Please copy out verbatim the items between the lines holding "Switch to Call Answering Performance tab" and "point(90,11)", inclusive, and nothing else.

The input:
►

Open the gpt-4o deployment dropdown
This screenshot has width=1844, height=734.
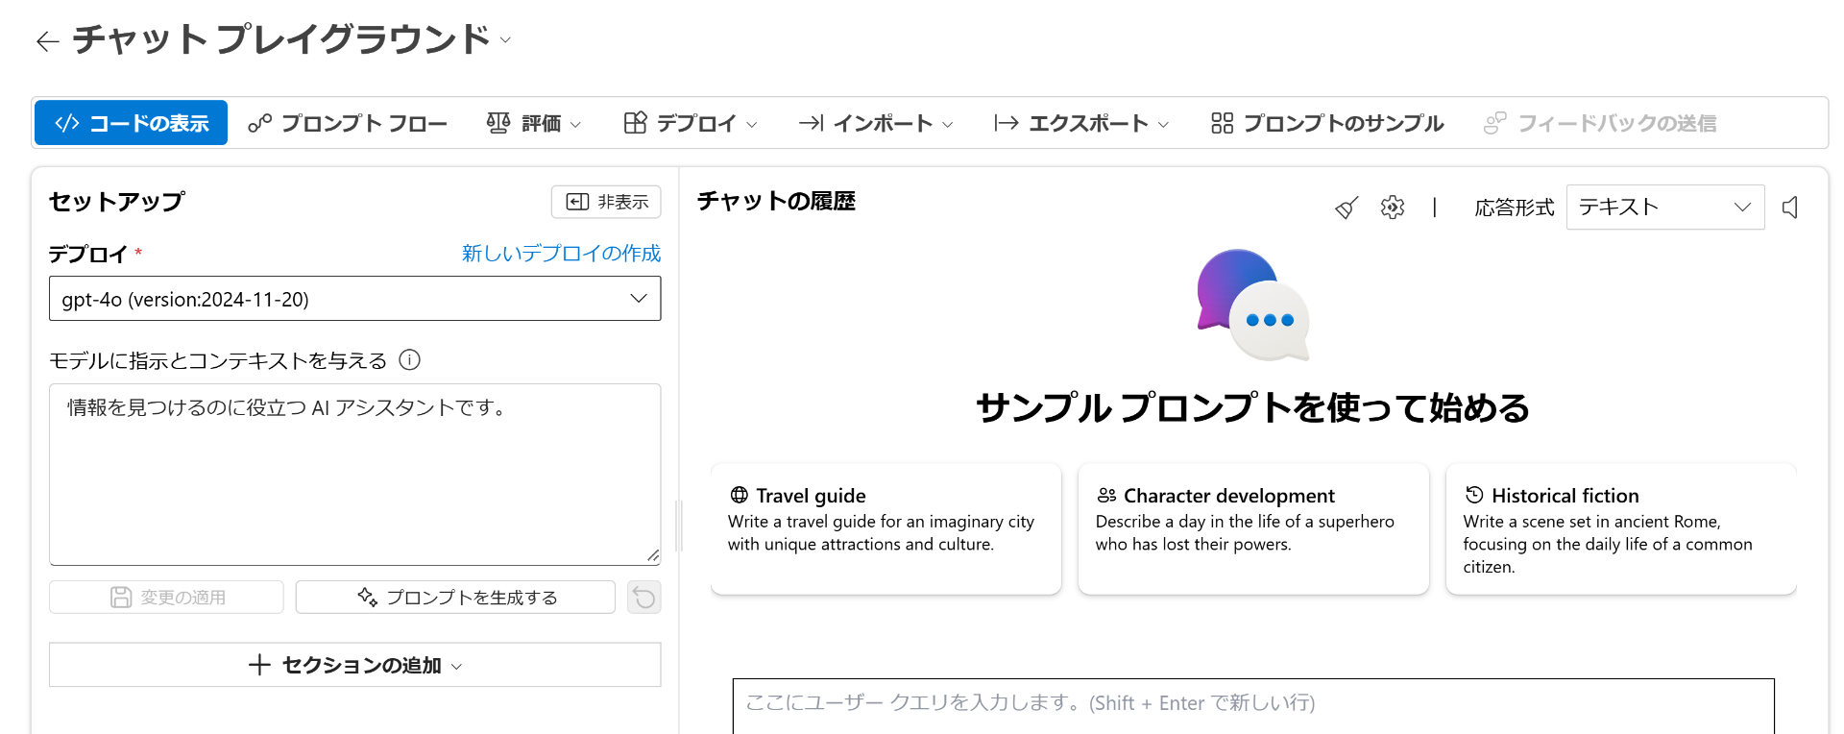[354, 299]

◄
►

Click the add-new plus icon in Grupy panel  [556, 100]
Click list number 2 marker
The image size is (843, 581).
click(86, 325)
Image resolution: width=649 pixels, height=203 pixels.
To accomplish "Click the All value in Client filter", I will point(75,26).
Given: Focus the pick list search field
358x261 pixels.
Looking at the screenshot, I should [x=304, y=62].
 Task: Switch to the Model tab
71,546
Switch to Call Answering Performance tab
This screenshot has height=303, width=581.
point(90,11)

◄
►

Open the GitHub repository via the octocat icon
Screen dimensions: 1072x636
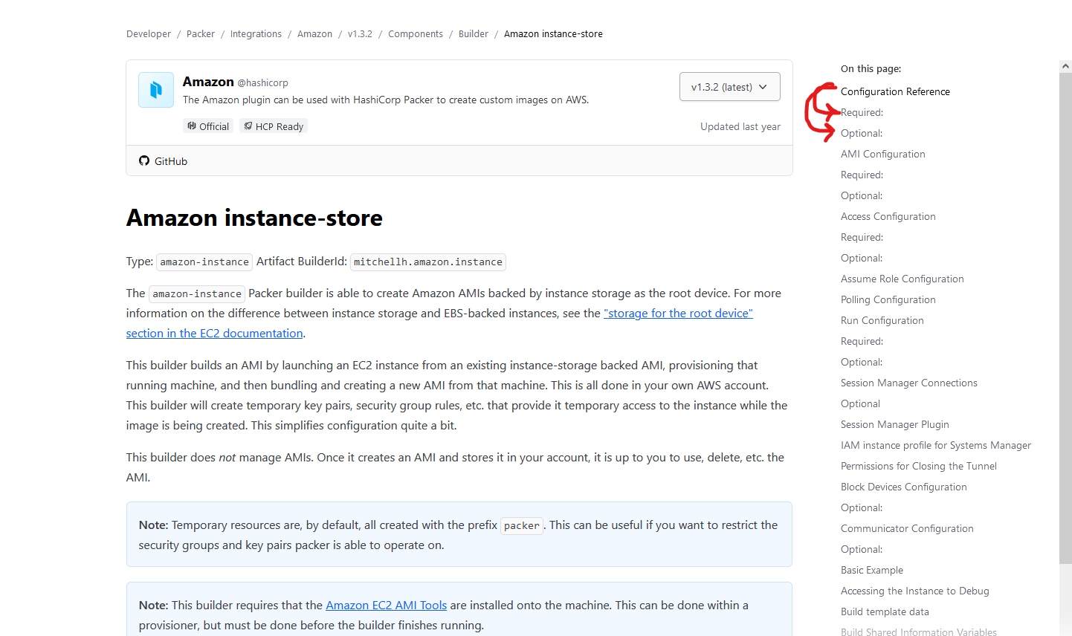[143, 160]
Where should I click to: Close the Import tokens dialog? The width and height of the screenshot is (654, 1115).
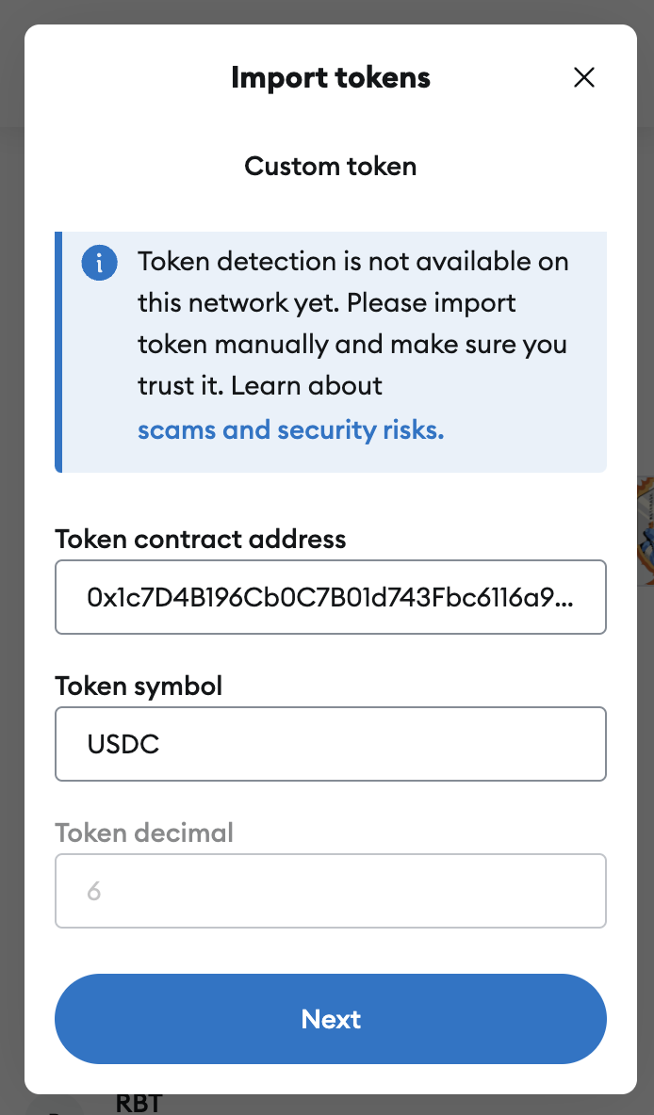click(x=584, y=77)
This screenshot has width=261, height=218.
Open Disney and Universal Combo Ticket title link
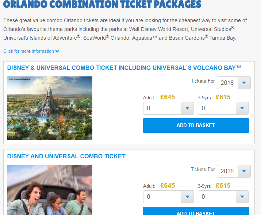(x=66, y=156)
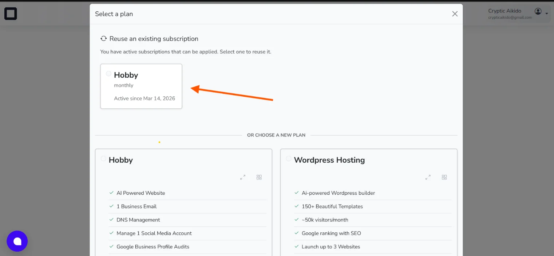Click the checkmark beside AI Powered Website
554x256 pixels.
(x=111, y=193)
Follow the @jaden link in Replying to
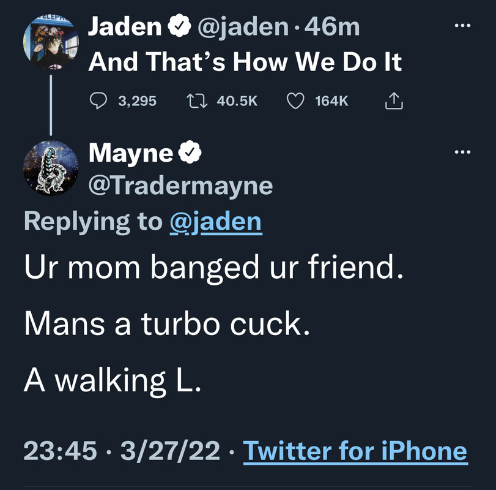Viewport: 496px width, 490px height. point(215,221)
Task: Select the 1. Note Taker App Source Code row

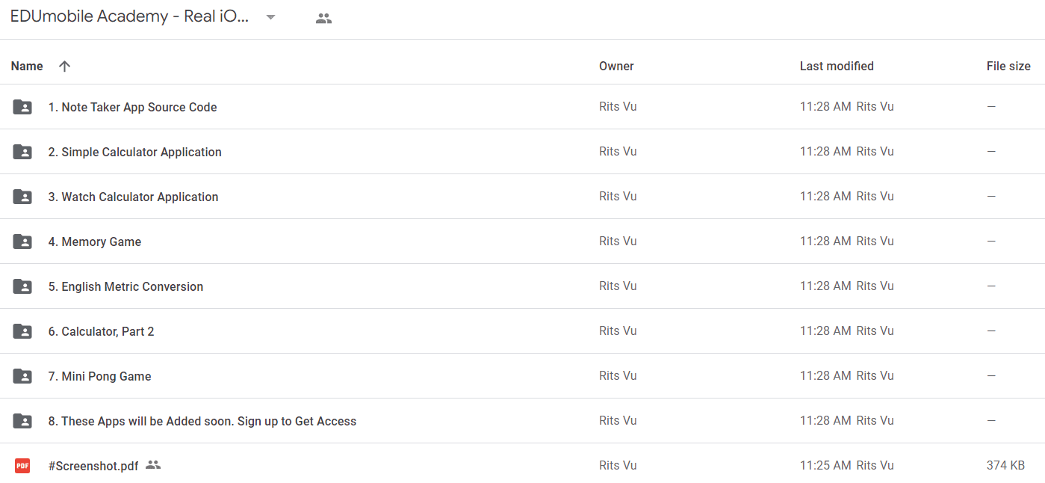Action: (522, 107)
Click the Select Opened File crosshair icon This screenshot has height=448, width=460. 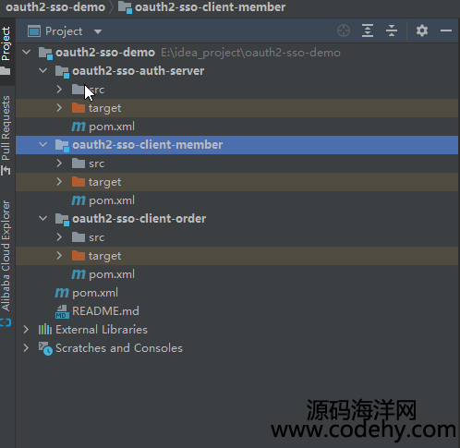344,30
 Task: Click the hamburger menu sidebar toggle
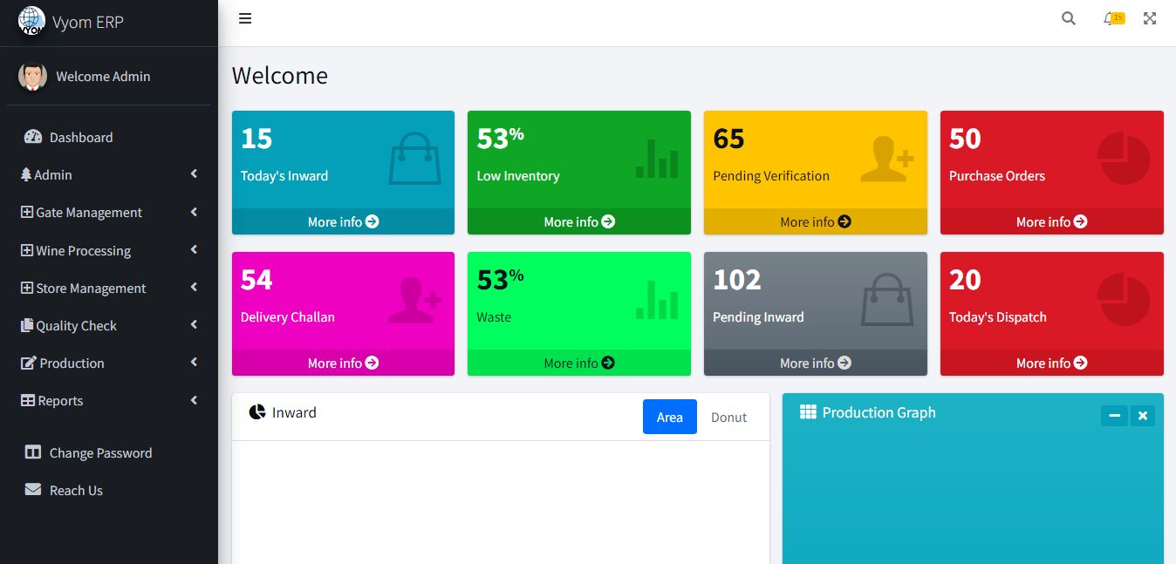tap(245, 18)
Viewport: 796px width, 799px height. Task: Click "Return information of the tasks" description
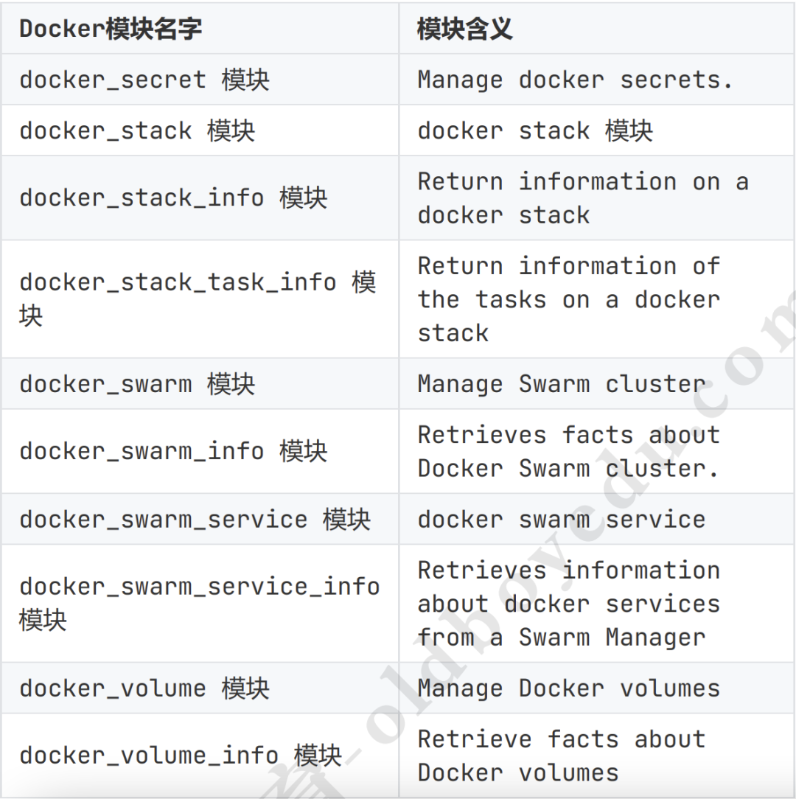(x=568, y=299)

◄

Correct output:
Switch to Call Answering Performance tab
This screenshot has height=303, width=581.
point(90,11)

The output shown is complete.